Tuesday, January 30, 2007

Anna Karenina by Leo Tolstoy

Leo Tolstoy
  • moral philosopher, notable for ideas on nonviolent resistance through his work
  • Anna noted for its scope, breadth and realistic depiction of Russian life
ANNA the Book

  • dual protagonists (Anna and Levin) - each of the novel's eight sections contains internal variations in tone: it assumes a relaxed voice when following Stepan Oblonsky's thoughts and actions and a much more tense voice when describing Levin's social encounters.
  • Much of the novel's seventh section depicts Anna's thoughts fluidly, following each one of her ruminations and associations with its immediate successor. This section, and, to a lesser degree, the rest of the novel, is one of the earliest examples of stream-of-consciousness literature. The stream-of-consciousness form would be utilized by such later authors as Virginia Woolf and William Faulkner.

Stream of consciousness

"Consciousness is always interested more in one part of its object than in another, and welcomes and rejects, or chooses, all the while it thinks" - William James ( taken from http://psychclassics.yorku.ca/James/jimmy11.htm)

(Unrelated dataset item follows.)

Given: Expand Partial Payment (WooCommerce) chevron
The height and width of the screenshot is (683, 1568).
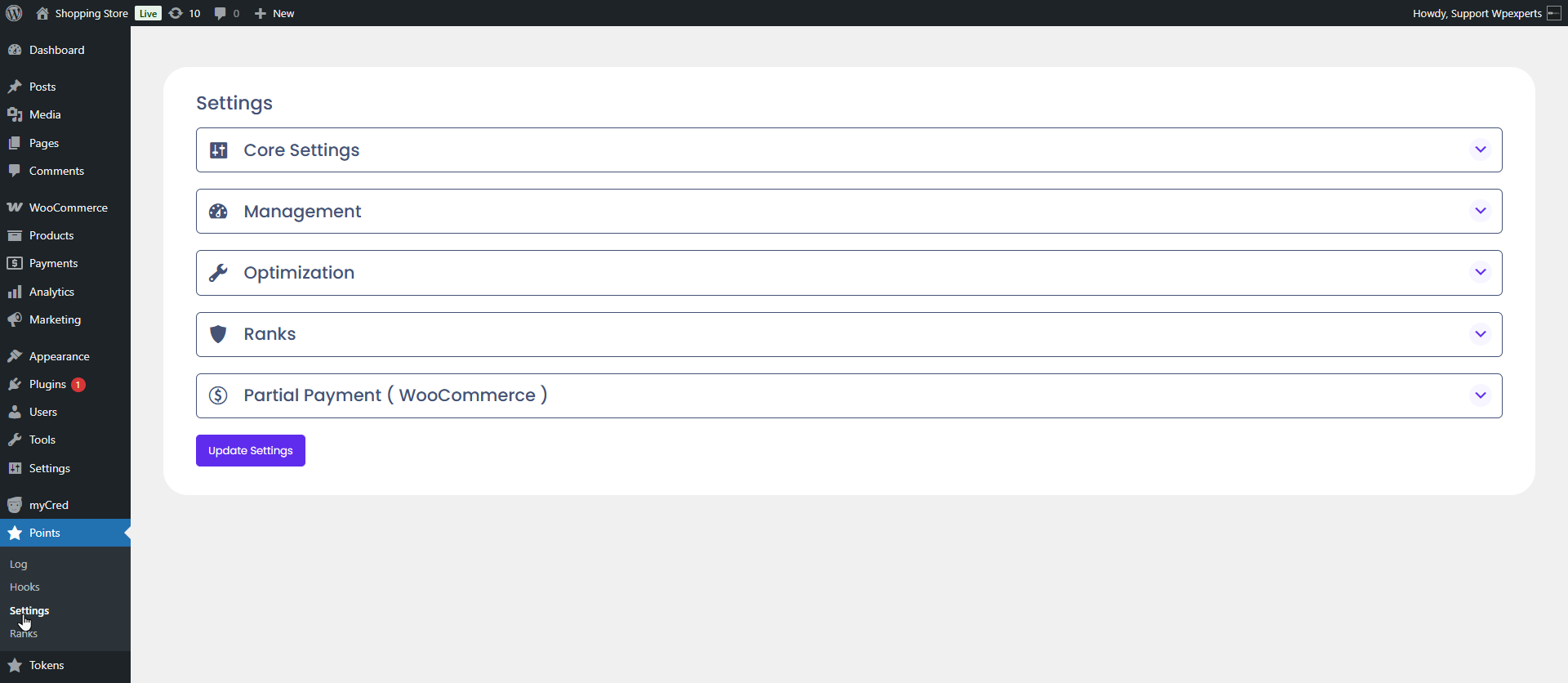Looking at the screenshot, I should 1480,395.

  • a literary technique which seeks to describe an individual's point of view by giving the written equivalent of the character's thought processes.
  • characterized by associative (and at times dissociative) leaps in syntax and punctuation that can make the prose difficult to follow, tracing a character's fragmentary thoughts and sensory feelings.
  • the speaker's thought processes are more often depicted as overheard (or addressed to oneself) and is primarily a fictional device.

Confessions of Tolstoy

  • Every time I tried to display my innermost desires – a wish to be morally good – I met with contempt and scorn, and as soon as I gave in to base desires I was praised and encouraged.
  • A dear old aunt of mine, the purest of creatures, with whom I lived, was always saying that she wished for nothing as much as that I would have a relationship with a married woman. 'Rien ne forme un jeune homme comme une liaison avec une femme comme il faut.' ("Nothing forms a young man properly like an affair with a married woman.")
  • For in the end what are we, who are convinced that suicide is obligatory and yet cannot resolve to commit it, other than the weakest, the most inconsistent and, speaking frankly, the most stupid of people, making such a song and dance with our banalities?

Anna herself

  • A common way to interpret Anna's tragedy, then, is that she could neither be completely honest nor completely false, showing a Hamlet-like inner conflict that eventually drives her to suicide.

The INNER conflicts:

  • she is guilty of desecrating her marriage and home, but is noble and admirable nonetheless
  • we are ultimately impressed less by Anna’s ideal attributes than by her passionate spirit and determination to live life on her own terms.
  • Anna is a feminist heroine of sorts, riding on horseback in an era when such an activity was deemed suitable for men only. Disgraced, she dares to face St. Petersburg high society and refuses the exile to which she has been condemned, attending the opera when she knows very well she will meet with nothing but scorn and derision.
  • Anna is a martyr to the old-fashioned Russian patriarchal system and its double standard for male and female adultery. Her brother, Stiva, is far looser in his morals but is never even chastised for his womanizing, whereas Anna is sentenced to social exile and suicide. Moreover, Anna is deeply devoted to her family and children, as we see when she sneaks back into her former home to visit her son on his birthday.
  • Anna’s refusal to lose Seryozha is the only reason she refuses Karenin’s offer of divorce, even though this divorce would give her freedom.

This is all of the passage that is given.